O que fazer
Retome a crônica sobre a noite no bar e continue a história logo depois da última frase.

Trecho
Um outro maluco alto chega e fica amigo também na nova amiga, que se
apresenta como sobrinha do Angeli. Ela exclama que finalmente achou
alguém legal na noite – meus amigos ficam com cara de bunda, eu
rio, até pareço ser o mais bêbado do grupo, justo eu, o único que
lembra o nome de todos (mais: que lembra o nome de alguém). Para comemorar sua chegada, canta a mesma
música que cantou logo que puxou papo conosco – e que havia
cantado antes quando pediu o cigarro pra um rapaz na frente do
inferninho do Garcia, a quem também havia abraçado e dado um beijo
na bochecha. Ele se afasta, acho que vai ao banheiro, e nisso o amigo
lindo volta a tentar algo – ainda mais depois d'ela ter dito ao cara
legal que ele era lindo. O amigo do Garcia consegue um beijo da moça
com quem conversava, mas depois me confessa: “putz, me confundi,
não era d'ela que eu estava a fim”. Coisas de quem já está
consideravelmente alto. Eu só observo e dou risada – já havia
dado umas duas ou três vaciladas e resolvo que não preciso acabar
com minha auto-estima toda na mesma noite. Também penso nesta
crônica (que achava que ficaria bem mais interessante). Na rua, um
homem noiado quebra a porta do estacionamento e chama todo mundo pra
briga. A polícia aparece meia hora depois. Já de saída, terminando
a conversa com a nossa nova amiga – se é que havia alguma conversa
pra terminar, se é que havia alguma conversa – um homem um pouco
bêbado vem fazer propaganda de um inferninho que há logo acima. O
bar começa a fechar. O amigo lindo – que pouco antes tinha ido me perguntar o nome da nossa nova amiga – consegue uns beijos dela, o amigo do Garcia tenta descolar o quarto do Gyorgy – que
não estava dormindo em casa – para o casal. Sem cerimônias, corto
o barato: “esquece, nem é minha cama”. O cara legal já está em
outra roda, tentando agitar gente para acompanhá-lo a outro bar.

Material de apoio
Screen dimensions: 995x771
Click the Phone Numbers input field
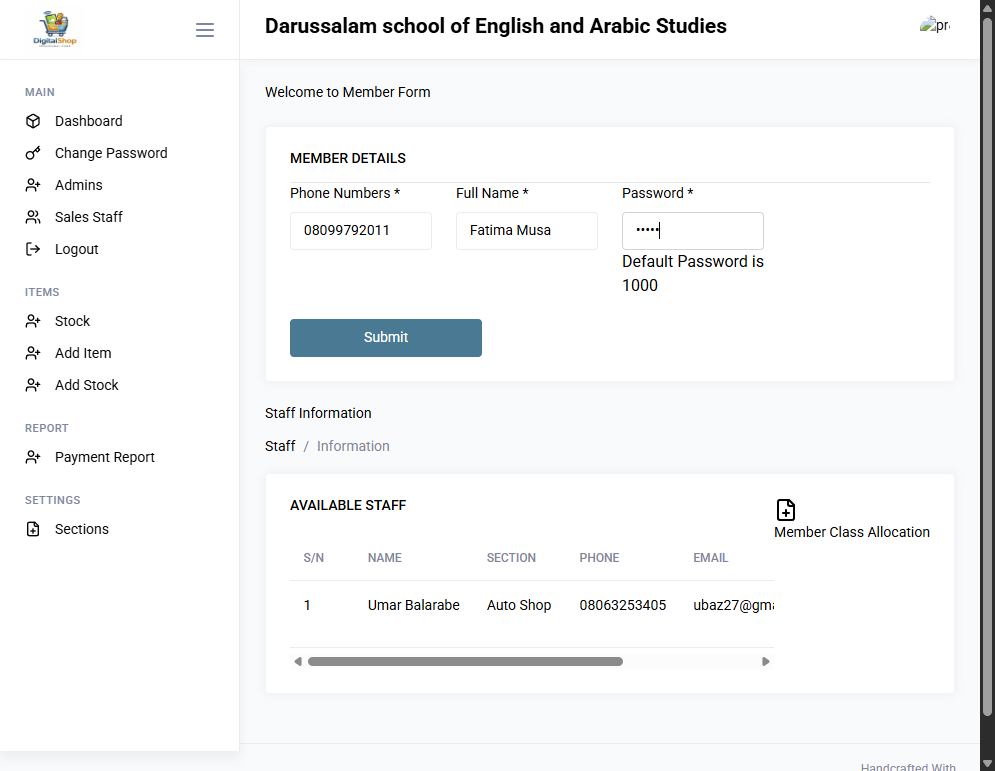point(360,231)
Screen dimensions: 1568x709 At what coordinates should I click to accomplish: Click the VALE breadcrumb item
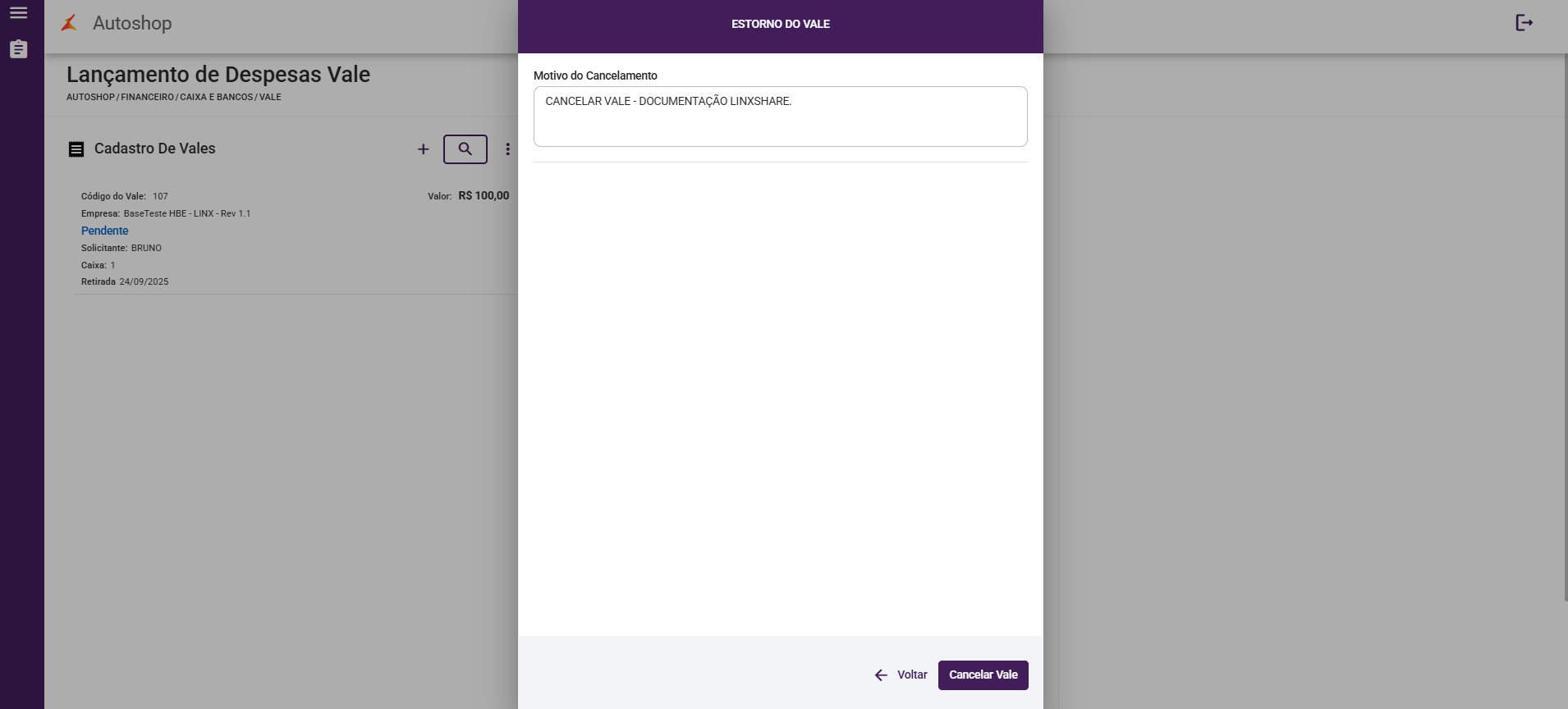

Exercício resolvido
Cinco da manhã. Repasso a noite: janta rápida, Delueze,
Wander Wildner, PM, cerveja Duff, propaganda de inferninhos, conversas non sense: para um neófito na
noite paulistana, até então acostumado com festinhas e barzinhos
universitários bundas, é interessante. Concluo que meu plano
original falhou totalmente – mas me diverti. A la Murakami – para compensar que não fiquei matutando no livro –, até penso que pode haver alguma ligação entre passar a encontrar outras pessoas mais de uma vez na Augusta e não ter mais encontrado Camila, a moreninha da balada, depois disso. Decido que é hora de
voltar pra casa e dormir. Combino com meus amigos uma próxima
trombada pela Augusta – sem golpe nos rins, de preferência.
São Paulo, 25 de julho de 2012.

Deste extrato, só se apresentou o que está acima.